- _REQUIRED ACTIONS_
1: Could you retype the passage of the article on computational aesthetics that begins with "The study of" and ends after "and chaotic scenes.", keeping every word and mark unchanged?
2: How would the article on computational aesthetics and the AutoPhoto robot go on? Write its next part, starting after its last sentence.

- _DOCUMENT SECTION_
Aesthetics is what happens when our brains interact with content and go, “ooh pretty, give me more of that please.” Whether it’s a starry night or The Starry Night, the sound of a scenic seashore or the latest single from Megan Thee Stallion, understanding how the sensory experiences that scintillate us most deeply do so has spawned an entire branch of philosophy studying art, in all its forms, as well as how it is devised, produced and consumed. While what constitutes “good” art varies between people as much as what constitutes porn, the appreciation of life’s finer things is an intrinsically human endeavor (sorry, Suda) — or at least it was until we taught computers how to do it too.
The study of computational aesthetics seeks to quantify beauty as expressed in human creative endeavors, essentially using mathematical formulas and machine learning algorithms to appraise a specific piece based on existing criteria, reaching (hopefully) an equivalent opinion to that of a human performing the same inspection. This field was founded in the early 1930s when American mathematician George David Birkhoff devised his theory of aesthetics, M=O/C, where M is the aesthetic measure (think, a numerical score), O is order and C is complexity. Under this metric simple, orderly pieces would be ranked higher — i.e. be more aesthetically pleasing — than complex and chaotic scenes.
German philosopher Max Bense and French engineer Abraham Moles both, and independently, formalized Birkoff’s initial works into a reliable scientific method for gauging aesthetics in the 1950s. By the ’90s, the International Society for Mathematical and Computational Aesthetics had been founded and, over the past 30 years, the field has further evolved, spreading into AI and computer graphics, with an ultimate goal of developing computational systems capable of judging art with the same objectivity and sensitivity as humans, if not superior sensibilities. As such, these computer vision systems have found use in augmenting human appraisers’ judgements and automating rote image analysis similar to what we’re seeing in medical diagnostics, as well as grading video and photographs to help amateur shutterbugs improve their craft.
Recently, a team of researchers from Cornell University took a state of the art computational aesthetic system one step further, enabling the AI to not only determine the most pleasing picture in a given dataset, but capture new, original — and most importantly, good — shots on its own. They’ve dubbed it, AutoPhoto, its study was presented last fall at the International Conference on Intelligent Robots and Systems. This robo-photographer consists of three parts: the image evaluation algorithm, which evaluates a presented image and issues an aesthetic score; a Clearpath Jackal wheeled robot upon which the camera is affixed; and the AutoPhoto algorithm itself, which serves as a sort of firmware, translating the results from the image grading process into drive commands for the physical robot and effectively automating the optimized image capture process.

(Collection entries)
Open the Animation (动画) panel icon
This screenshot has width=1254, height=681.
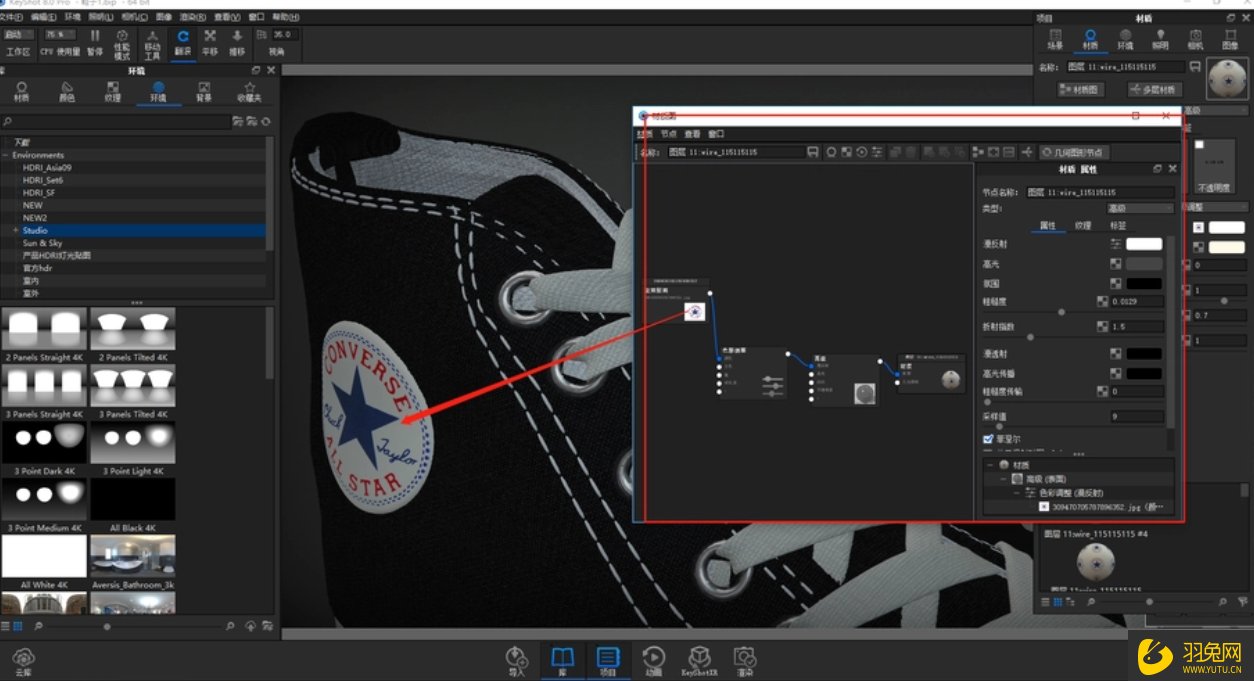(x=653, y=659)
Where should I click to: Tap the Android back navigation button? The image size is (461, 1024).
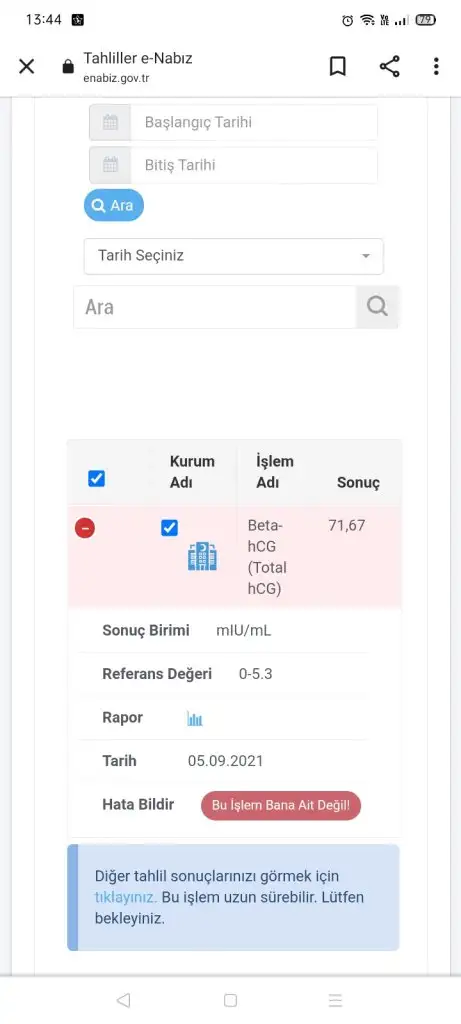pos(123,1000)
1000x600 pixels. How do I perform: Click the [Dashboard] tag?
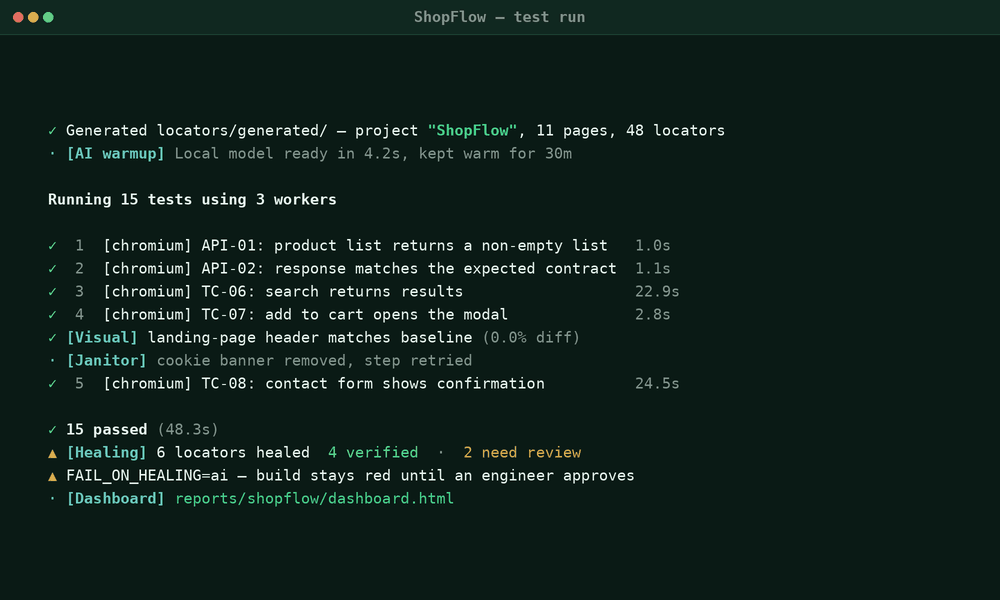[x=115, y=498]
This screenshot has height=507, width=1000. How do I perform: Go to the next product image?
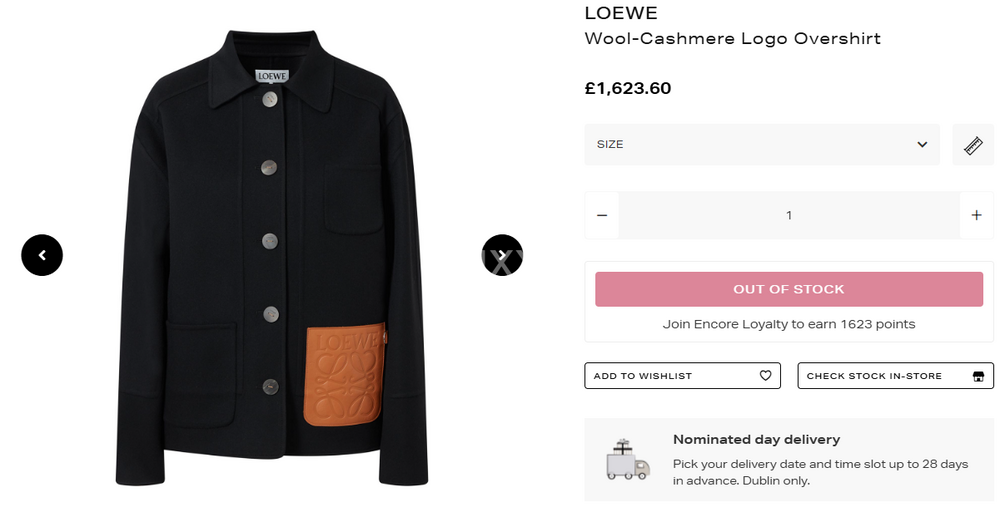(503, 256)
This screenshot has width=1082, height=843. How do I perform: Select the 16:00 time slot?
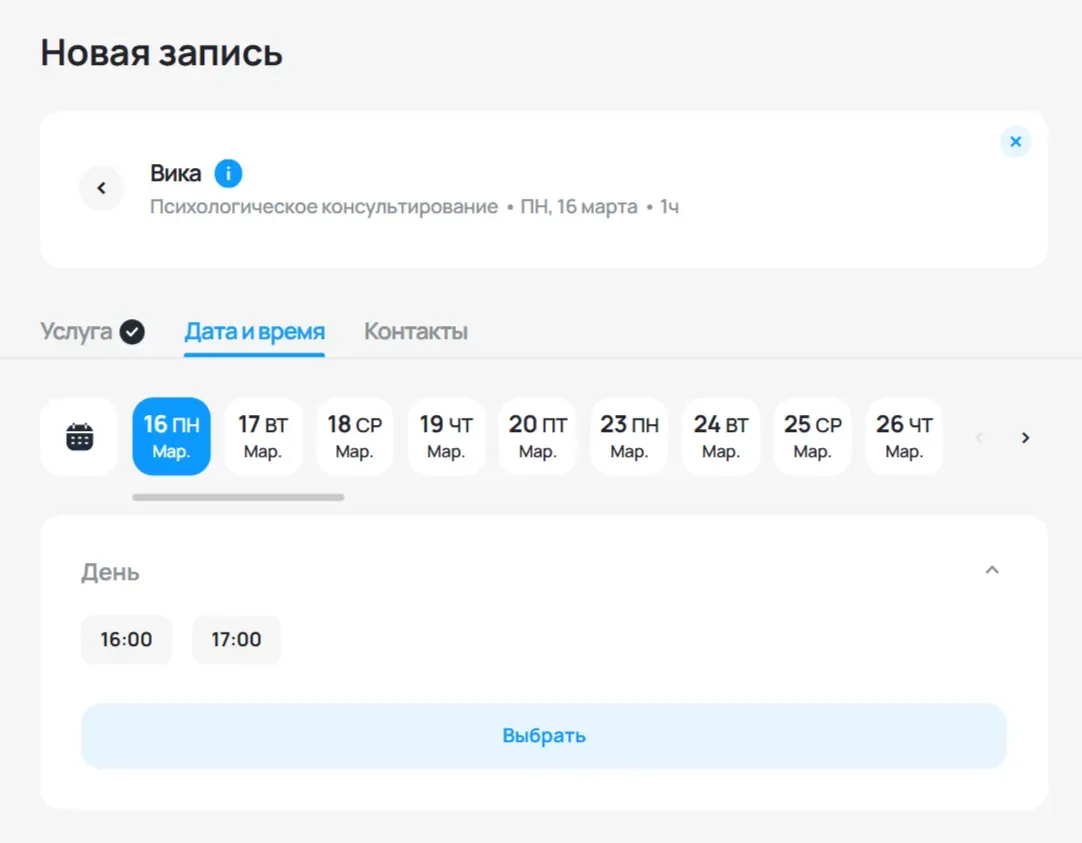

- _RESULTS OF THE EXERCISE_
1:
The study of computational aesthetics seeks to quantify beauty as expressed in human creative endeavors, essentially using mathematical formulas and machine learning algorithms to appraise a specific piece based on existing criteria, reaching (hopefully) an equivalent opinion to that of a human performing the same inspection. This field was founded in the early 1930s when American mathematician George David Birkhoff devised his theory of aesthetics, M=O/C, where M is the aesthetic measure (think, a numerical score), O is order and C is complexity. Under this metric simple, orderly pieces would be ranked higher — i.e. be more aesthetically pleasing — than complex and chaotic scenes.

2:
For its image evaluation algorithm, the Cornell team led by second year Masters student Hadi AlZayer, leveraged an existing learned aesthetic estimation model, which had been trained on a dataset of more than a million human-ranked photographs. AutoPhoto itself was virtually trained on dozens of 3D images of interior room scenes to spot the optimally composed angle before the team attached it to the Jackal.
When let loose in a building on campus, as you can see in the video above, the robot starts off with a slew of bad takes, but as the AutoPhoto algorithm gains its bearings, its shot selection steadily improves until the images rival those of local Zillow listings. On average it took about a dozen iterations to optimize each shot and the whole process takes just a few minutes to complete.
“You can essentially take incremental improvements to the current commands,” AlZayer told Engadget. “You can do it one step at a time, meaning you can formulate it as a reinforcement learning problem.” This way, the algorithm doesn’t have to conform to traditional heuristics like the rule of thirds because it already knows what people will like as it was taught to match the look and feel of the shots it takes with the highest-ranked pictures from its training data, AlZayer explained.
“The most challenging part was the fact there was no existing baseline number we were trying to improve,” AlZayer noted to the Cornell Press. “We had to define the entire process and the problem.”
Looking ahead, AlZayer hopes to adapt the AutoPhoto system for outdoor use, potentially swapping out the terrestrial Jackal for a UAV. “Simulating high quality realistic outdoor scenes is very hard,” AlZayer said, “just because it's harder to perform reconstruction of a controlled scene.” To get around that issue, he and his team are currently investigating whether the AutoPhoto model can be trained on video or still images rather than 3D scenes.